- [REQUIRED WORK]
**1.** From the beekeeping forum thread, list the parts of Duragilt foundation as the first post describes them.
**2.** Answer these questions from the beekeeping forum thread.
(a) What does odfrank advise doing before using Duragilt?
(b) How wide were the starter strips JClark made?
(c) What does the first poster plan to use foundationless frames for?
**3.** Please extend the beekeeping forum thread with another reply that follows JClark's post.

- [SELECTED EXTRACT]
======

If you are a beginner, I would recommend grooved top and bottom frames with Duragilt foundation. Duragilt is beeswax coated plastic. The foundation is lined on the outer edges with a metal reinforcement eliminating the need for pins or wire. It's very easy to install. I will be inserting a few empty frames in 2013 as well. As far as extracting honey, it will be much easier for you if you use a foundation. Frames without foundation normally are limited to pressing or squashing to remove honey. I will use the foundationless frames for cut-comb honey.


----------



## odfrank (May 13, 2002)

>If you are a beginner, I would recommend grooved top and bottom frames with Duragilt foundation. Duragilt is beeswax coated plastic.

There have been many posts on Beesource over the years expressing dissatisfaction with Duragilt. Do a search on the topic before you use it.


----------



## JClark (Apr 29, 2012)

I started out on all foundationless and never had an issue. I just made 1 inch starter strips out of the foundation that came w/ the hive and glued it into the grooved top bars w/ beeswax. I did spend a good bit of time ensuring the hive was exactly level though. 

Started w/ warre hives (2) then a lang w/ a swarm last year and have never had a crooked frame yet. I think the key is level boxes and good straight starter strips. I do use foundation now when I add a super (w/out foundation they probably would make a mess out of it as they would build up from the bottoms of the frames).

I am starting to use foundation more as the bees seem to start the process of drawing it out faster than foundationless--despite what I had read elsewhere. I do prefer foundationless in the brood nest so the bees, themselves, decide on cell size.

If I were starting from scratch I would alternate foundation and foundationless frames when I first hived the colony. You still need to ensure the hive is level or you will still have issues.

======

- [RAW DATA]
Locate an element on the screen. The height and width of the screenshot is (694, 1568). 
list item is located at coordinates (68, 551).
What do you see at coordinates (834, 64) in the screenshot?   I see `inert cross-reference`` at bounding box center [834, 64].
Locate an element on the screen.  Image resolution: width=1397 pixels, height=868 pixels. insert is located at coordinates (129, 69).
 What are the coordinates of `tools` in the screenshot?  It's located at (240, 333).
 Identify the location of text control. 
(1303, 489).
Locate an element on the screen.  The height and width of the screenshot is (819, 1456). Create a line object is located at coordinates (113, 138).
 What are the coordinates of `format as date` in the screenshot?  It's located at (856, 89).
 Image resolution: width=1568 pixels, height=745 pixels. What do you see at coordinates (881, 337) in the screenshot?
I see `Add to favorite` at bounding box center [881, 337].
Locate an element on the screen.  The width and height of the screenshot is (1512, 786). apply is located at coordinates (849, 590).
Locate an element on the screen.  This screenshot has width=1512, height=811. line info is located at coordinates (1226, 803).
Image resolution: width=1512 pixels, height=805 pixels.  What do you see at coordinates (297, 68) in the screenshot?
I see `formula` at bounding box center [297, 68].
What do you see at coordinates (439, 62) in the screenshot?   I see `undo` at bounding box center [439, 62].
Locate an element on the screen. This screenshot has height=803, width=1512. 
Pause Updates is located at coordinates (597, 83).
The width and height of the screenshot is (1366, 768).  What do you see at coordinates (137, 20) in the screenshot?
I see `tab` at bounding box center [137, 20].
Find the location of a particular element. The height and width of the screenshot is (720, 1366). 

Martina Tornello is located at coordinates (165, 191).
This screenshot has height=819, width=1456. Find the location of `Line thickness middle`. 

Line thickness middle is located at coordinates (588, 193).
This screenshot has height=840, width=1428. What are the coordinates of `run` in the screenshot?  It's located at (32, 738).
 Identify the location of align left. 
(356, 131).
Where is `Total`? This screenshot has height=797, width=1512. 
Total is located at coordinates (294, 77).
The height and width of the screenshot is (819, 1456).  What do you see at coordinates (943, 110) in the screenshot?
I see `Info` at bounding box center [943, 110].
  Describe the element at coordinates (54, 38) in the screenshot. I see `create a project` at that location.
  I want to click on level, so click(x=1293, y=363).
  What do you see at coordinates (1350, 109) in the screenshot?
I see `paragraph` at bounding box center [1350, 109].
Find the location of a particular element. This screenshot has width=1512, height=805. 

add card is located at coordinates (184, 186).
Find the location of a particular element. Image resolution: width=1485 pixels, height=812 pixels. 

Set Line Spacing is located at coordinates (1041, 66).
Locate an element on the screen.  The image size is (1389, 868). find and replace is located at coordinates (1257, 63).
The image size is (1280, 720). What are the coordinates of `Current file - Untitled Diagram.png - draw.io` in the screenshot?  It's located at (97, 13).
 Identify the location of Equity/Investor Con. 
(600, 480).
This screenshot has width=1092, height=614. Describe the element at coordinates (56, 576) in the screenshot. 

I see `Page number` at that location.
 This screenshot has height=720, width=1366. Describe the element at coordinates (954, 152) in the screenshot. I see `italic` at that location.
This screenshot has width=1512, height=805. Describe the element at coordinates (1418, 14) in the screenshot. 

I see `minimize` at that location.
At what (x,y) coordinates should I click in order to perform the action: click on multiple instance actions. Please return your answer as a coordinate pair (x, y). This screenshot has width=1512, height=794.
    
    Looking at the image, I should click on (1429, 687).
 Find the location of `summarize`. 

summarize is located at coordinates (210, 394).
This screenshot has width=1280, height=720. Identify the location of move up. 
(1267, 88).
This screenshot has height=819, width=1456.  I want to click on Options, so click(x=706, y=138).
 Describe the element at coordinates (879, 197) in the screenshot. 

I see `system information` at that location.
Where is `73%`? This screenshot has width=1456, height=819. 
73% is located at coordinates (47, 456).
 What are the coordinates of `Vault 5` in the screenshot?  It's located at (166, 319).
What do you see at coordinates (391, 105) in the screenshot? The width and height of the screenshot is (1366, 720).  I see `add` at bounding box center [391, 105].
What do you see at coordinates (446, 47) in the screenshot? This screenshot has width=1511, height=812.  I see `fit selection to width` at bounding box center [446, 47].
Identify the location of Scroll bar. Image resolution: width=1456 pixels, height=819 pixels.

======

- [ANSWERS]
**1.**
- A beeswax coating
- Plastic
- Metal reinforcement on the outer edges

**2.**
(a) Doing a search on the topic.
(b) One inch.
(c) Cut-comb honey.

**3.**
----------



## JoshC1021 (Dec 17, 2012)

can the Duragilt foundations be re-used after extraction?


----------



## rweakley (Jul 2, 2004)

A beginner as mentioned can do foundationless, just like a beginner can figure out how to use foundation. They are simply different ways of getting to the same place. Both have their unique management tweeks and work involved. Here is a video I created on foundationless frames.

https://www.youtube.com/watch?v=38SPvuWvVkc


----------



## MaydayMalone (Jan 19, 2012)

JoshC1021 said:


> can the Duragilt foundations be re-used after extraction?


Yes.


----------



## JoshC1021 (Dec 17, 2012)

So I guess I'm going for the duragilt because they seem fine to me. I saw the video on Brushy Mountain Bee Farm's website about assembling the frame with duragilt already attached. How do I go about that? Do I glue it to one side or something?


----------



## MaydayMalone (Jan 19, 2012)

JoshC1021 said:


> So I guess I'm going for the duragilt because they seem fine to me. I saw the video on Brushy Mountain Bee Farm's website about assembling the frame with duragilt already attached. How do I go about that? Do I glue it to one side or something?


No glue needed. Assemble frames as you normally would. Duragilt is then inserted into bottom groove then slid into top groove. Do not bend the metal reinforcing on the ends. Let it "float" in the grooves. On your deep frames, make sure the communication ports on the Duragilt are on the bottom. These comm ports are not on the med and shallow foundation. The bees will put propolis to tighten and keep them from sliding in the grooves. I did a search on Duragilt here on this site as another poster suggested that I do. I only saw one thread where there was dissatisfaction with Duragilt. 

If your duragilt loses the beeswax coating, you can reapply it yourself with your melted, strained cappings.


----------



## odfrank (May 13, 2002)

>I did a search on Duragilt here on this site as another poster suggested that I do. I only saw one thread where there was dissatisfaction with Duragilt. If your duragilt loses the beeswax coating, you can reapply it yourself with your melted, strained cappings. 

I did the search before I made the comment and found many I had seen over the years. These ae just from one thread.

"I just find it overly sensitive. It's easy to get a wave in it when assembling and hard to straighten out too. As others have noted wax very easily flakes off base Mylar like plastic."
"I despise it."
"I refer to it as Duracrap!"
"I used it in my honey supers and when the weather turned hot the foundation warped and pulled out of the grooves."
"When flool proof stuff is made, I guess bigger fools will arise. "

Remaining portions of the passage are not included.